• What is being asked:
Format the lines of the records from the line containing "Screen dimensions: 360x360 Task: Click the 'ca. 435" through the line containing "(x=361, y=721)", inclusive, as a numbered list. Skip blank lines and omit the pictures.

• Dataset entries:
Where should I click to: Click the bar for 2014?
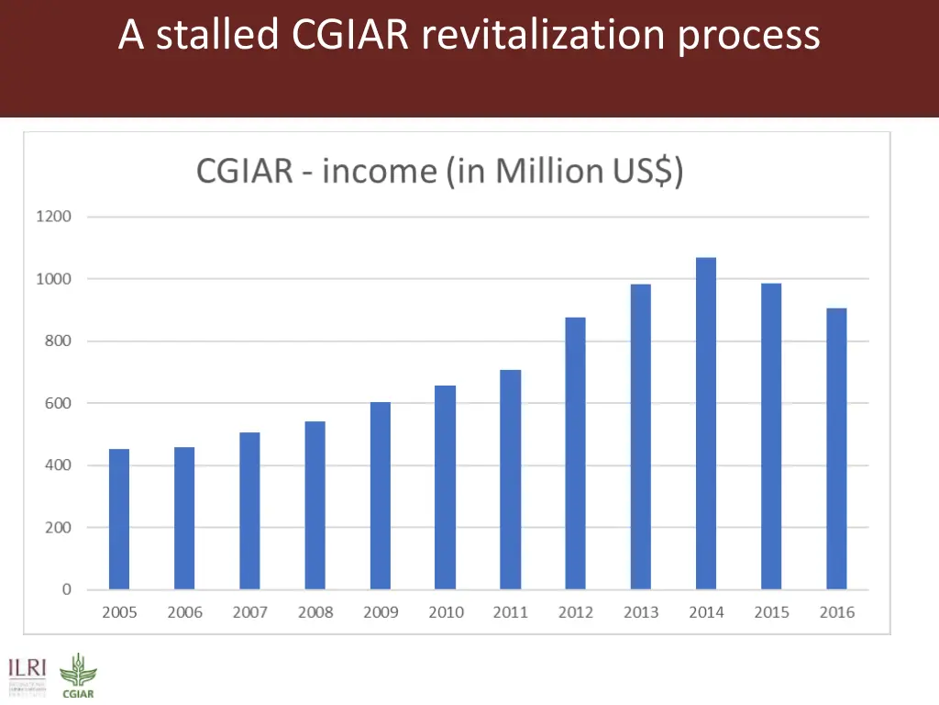pyautogui.click(x=706, y=423)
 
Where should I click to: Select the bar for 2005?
pyautogui.click(x=119, y=519)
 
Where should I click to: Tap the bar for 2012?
pyautogui.click(x=575, y=453)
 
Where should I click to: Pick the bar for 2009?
pyautogui.click(x=381, y=496)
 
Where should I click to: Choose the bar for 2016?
pyautogui.click(x=836, y=449)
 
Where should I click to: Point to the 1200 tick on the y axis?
pyautogui.click(x=53, y=217)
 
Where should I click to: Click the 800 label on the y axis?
pyautogui.click(x=53, y=341)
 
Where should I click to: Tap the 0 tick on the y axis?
pyautogui.click(x=66, y=589)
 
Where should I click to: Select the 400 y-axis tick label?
pyautogui.click(x=53, y=465)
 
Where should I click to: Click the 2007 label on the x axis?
pyautogui.click(x=249, y=612)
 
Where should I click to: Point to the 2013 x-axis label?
pyautogui.click(x=641, y=612)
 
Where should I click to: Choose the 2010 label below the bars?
pyautogui.click(x=446, y=612)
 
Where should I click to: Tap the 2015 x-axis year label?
pyautogui.click(x=771, y=612)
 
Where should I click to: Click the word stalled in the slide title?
pyautogui.click(x=216, y=35)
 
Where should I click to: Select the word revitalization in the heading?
pyautogui.click(x=545, y=35)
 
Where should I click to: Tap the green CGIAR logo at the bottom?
pyautogui.click(x=77, y=676)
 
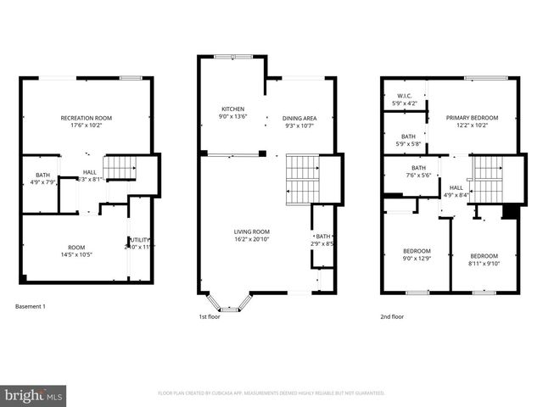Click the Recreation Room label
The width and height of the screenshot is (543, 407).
87,122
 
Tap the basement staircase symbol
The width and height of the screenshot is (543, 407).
120,169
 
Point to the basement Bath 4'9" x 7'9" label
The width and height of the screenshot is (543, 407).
42,178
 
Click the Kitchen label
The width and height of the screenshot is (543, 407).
233,114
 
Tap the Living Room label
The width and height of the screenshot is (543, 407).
252,235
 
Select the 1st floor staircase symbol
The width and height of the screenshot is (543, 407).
302,179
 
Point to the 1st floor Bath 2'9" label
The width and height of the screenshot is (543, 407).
323,240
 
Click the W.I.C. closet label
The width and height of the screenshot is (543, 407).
405,100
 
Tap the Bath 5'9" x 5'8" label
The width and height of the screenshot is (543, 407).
409,140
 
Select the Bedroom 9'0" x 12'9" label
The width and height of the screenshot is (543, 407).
417,254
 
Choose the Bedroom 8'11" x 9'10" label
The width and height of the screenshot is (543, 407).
484,259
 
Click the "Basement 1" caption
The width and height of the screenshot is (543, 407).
31,306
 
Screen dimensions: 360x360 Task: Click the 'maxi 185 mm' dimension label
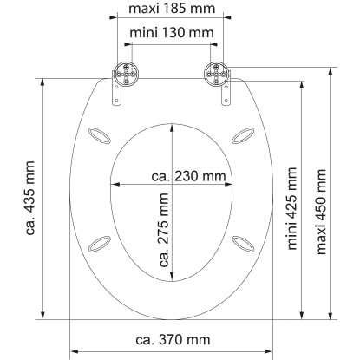[x=172, y=9]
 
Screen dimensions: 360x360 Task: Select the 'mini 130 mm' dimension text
[x=172, y=33]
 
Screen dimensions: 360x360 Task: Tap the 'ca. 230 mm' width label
[x=188, y=176]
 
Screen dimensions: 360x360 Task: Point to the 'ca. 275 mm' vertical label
[x=164, y=230]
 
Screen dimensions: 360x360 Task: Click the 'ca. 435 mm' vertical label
[x=30, y=198]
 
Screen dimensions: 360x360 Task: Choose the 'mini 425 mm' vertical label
[x=292, y=208]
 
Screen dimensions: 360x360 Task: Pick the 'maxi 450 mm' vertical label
[x=321, y=212]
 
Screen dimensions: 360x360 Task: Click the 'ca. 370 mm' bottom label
[x=173, y=339]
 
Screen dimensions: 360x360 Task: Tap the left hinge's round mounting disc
[x=126, y=74]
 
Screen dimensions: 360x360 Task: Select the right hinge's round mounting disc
[x=216, y=74]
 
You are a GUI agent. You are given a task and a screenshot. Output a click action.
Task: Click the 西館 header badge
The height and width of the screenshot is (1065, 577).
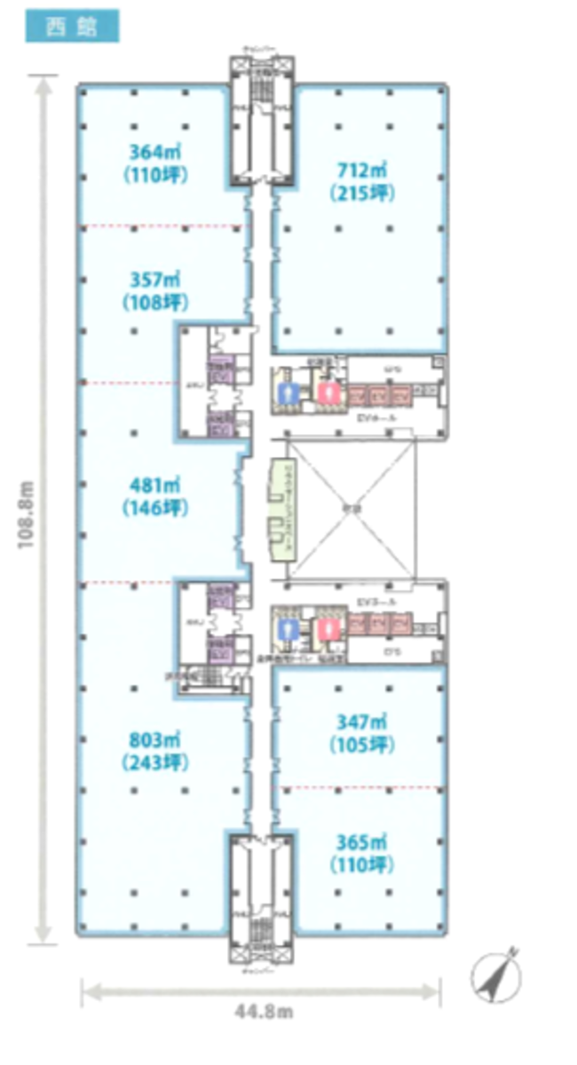(x=71, y=27)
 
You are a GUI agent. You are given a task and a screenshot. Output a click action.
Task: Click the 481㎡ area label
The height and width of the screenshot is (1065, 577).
(x=156, y=485)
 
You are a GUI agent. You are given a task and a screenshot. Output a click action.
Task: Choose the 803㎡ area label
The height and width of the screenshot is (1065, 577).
(x=156, y=738)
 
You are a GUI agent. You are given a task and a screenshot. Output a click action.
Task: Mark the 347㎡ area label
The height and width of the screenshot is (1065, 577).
(x=361, y=721)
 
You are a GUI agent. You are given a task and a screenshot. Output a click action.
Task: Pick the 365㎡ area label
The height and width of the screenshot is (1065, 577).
(x=361, y=840)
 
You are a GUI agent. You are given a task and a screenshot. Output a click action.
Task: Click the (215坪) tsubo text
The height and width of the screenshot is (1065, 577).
(x=361, y=192)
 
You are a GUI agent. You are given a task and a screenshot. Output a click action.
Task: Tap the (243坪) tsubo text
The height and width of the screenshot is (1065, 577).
(x=156, y=762)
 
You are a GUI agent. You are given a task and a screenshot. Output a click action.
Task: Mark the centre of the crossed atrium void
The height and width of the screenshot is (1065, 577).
(x=353, y=509)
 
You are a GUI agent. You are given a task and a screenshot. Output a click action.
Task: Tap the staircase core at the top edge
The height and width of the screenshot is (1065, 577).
(x=261, y=124)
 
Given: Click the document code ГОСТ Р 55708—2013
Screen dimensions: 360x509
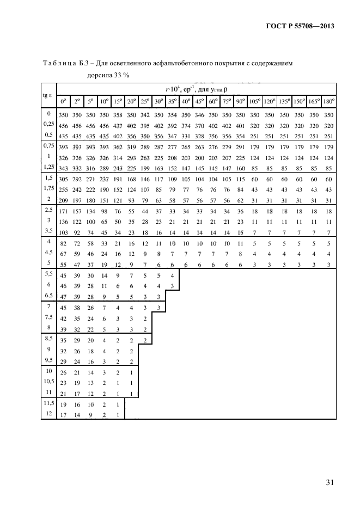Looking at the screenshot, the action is tap(300, 26).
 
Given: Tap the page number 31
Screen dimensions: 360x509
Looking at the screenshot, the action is tap(330, 483).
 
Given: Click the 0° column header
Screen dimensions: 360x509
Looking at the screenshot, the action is tap(63, 102).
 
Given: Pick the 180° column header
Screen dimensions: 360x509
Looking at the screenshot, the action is tap(328, 102).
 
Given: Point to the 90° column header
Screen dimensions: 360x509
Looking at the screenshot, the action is tap(240, 102).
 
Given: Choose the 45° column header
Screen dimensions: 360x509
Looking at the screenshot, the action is tap(199, 102).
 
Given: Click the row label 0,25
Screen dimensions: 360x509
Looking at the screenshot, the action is tap(48, 124).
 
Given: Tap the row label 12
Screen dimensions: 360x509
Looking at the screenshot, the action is tap(48, 414).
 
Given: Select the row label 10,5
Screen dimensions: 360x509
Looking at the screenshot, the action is tap(49, 382).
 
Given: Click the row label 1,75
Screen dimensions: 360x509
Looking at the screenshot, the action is tap(48, 188).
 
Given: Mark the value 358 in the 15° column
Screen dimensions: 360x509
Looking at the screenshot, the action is tap(118, 115).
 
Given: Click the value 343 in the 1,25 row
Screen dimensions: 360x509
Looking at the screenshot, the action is tap(63, 168).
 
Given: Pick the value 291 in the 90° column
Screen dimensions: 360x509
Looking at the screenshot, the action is tap(240, 147).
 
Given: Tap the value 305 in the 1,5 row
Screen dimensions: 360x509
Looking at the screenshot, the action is tap(63, 179).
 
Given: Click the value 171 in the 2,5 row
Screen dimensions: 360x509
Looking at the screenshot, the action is tap(63, 211).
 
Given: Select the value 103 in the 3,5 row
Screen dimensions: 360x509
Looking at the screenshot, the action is tap(63, 232).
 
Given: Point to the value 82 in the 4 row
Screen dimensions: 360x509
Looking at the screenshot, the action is tap(63, 243).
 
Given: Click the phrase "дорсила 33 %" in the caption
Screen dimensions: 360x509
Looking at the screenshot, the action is tap(108, 75).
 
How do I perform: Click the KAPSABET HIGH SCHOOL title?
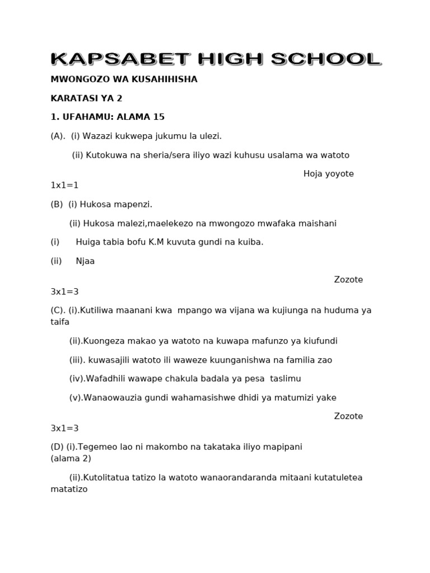coord(216,59)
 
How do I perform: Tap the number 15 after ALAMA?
coord(159,117)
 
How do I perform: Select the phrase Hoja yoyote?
coord(328,174)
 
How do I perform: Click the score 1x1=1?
coord(64,185)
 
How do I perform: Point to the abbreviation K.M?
coord(163,242)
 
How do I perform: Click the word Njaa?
coord(85,261)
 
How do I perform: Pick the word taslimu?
coord(285,379)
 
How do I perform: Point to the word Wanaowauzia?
coord(115,398)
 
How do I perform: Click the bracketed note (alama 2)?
coord(71,458)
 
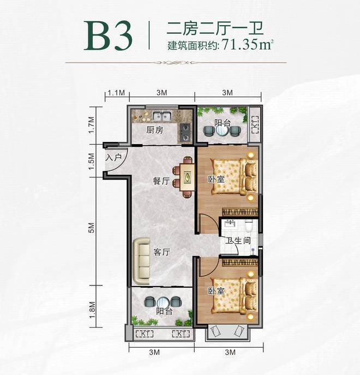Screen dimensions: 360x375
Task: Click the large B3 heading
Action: [108, 35]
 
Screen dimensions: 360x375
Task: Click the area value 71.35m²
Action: [248, 44]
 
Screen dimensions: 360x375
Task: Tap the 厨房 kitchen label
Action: [155, 130]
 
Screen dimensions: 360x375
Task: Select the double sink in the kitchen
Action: [161, 116]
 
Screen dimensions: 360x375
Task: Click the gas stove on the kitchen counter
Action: [185, 132]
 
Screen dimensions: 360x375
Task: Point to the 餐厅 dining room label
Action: [161, 181]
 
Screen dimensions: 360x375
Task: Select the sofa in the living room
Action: [141, 261]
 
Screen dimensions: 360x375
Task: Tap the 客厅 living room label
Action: [162, 252]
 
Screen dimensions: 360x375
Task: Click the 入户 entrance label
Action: [114, 157]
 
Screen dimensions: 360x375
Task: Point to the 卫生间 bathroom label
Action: [238, 240]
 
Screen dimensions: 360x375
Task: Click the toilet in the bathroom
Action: [249, 226]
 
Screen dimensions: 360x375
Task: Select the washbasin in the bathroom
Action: [230, 224]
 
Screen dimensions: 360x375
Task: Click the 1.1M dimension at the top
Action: [116, 93]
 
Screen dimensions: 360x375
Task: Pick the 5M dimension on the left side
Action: [92, 228]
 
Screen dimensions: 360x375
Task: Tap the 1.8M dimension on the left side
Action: [92, 310]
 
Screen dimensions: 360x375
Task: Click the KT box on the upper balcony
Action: [255, 124]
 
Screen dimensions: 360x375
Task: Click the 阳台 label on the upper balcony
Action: [223, 123]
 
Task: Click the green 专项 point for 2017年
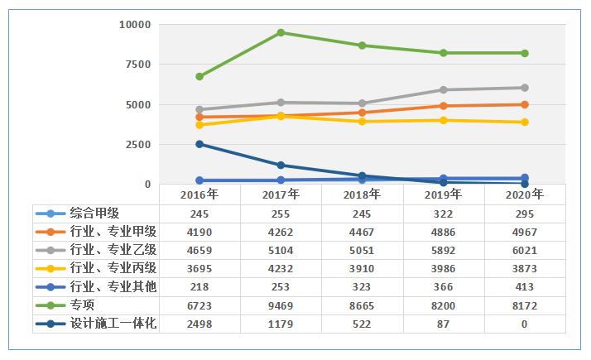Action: (281, 33)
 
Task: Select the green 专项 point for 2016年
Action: (199, 76)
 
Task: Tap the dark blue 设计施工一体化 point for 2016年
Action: (199, 144)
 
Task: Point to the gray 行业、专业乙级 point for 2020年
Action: (525, 88)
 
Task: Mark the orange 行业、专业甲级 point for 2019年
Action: (444, 106)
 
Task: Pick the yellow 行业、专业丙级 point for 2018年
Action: (363, 122)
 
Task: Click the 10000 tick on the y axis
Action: (133, 25)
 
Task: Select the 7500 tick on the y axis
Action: (137, 65)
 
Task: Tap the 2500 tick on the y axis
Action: (137, 145)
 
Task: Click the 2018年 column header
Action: (363, 194)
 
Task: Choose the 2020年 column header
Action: (525, 194)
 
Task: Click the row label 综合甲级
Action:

• Response to this task:
1. Screen dimensions: 360x360 Task: Click the 'ca. 435 mm' vertical label
2. [x=30, y=198]
3. Screen dimensions: 360x360 Task: Choose the 'mini 425 mm' vertical label
4. [x=292, y=208]
5. Screen dimensions: 360x360 Task: Pick the 'maxi 450 mm' vertical label
6. [x=321, y=212]
7. Screen dimensions: 360x360 Task: Click the 'ca. 370 mm' bottom label
8. [x=173, y=339]
9. Screen dimensions: 360x360 Task: Tap the left hinge's round mounting disc
10. [x=126, y=74]
11. Screen dimensions: 360x360 Task: Select the right hinge's round mounting disc
12. [x=216, y=74]
13. You are a GUI agent. You are given a task and a screenshot. Output a click action.
14. Task: Click the 西館 header badge
15. The height and width of the screenshot is (1065, 577).
16. (x=71, y=27)
17. You are a GUI agent. You are given a task and a screenshot. Output a click action.
18. Task: Click the 481㎡ area label
19. The height and width of the screenshot is (1065, 577).
20. (x=156, y=485)
21. You are a GUI agent. You are given a task and a screenshot. Output a click action.
22. Task: Choose the 803㎡ area label
23. The height and width of the screenshot is (1065, 577).
24. (x=156, y=738)
25. You are a GUI agent. You are given a task and a screenshot. Output a click action.
26. Task: Mark the 347㎡ area label
27. The height and width of the screenshot is (1065, 577).
28. (x=361, y=721)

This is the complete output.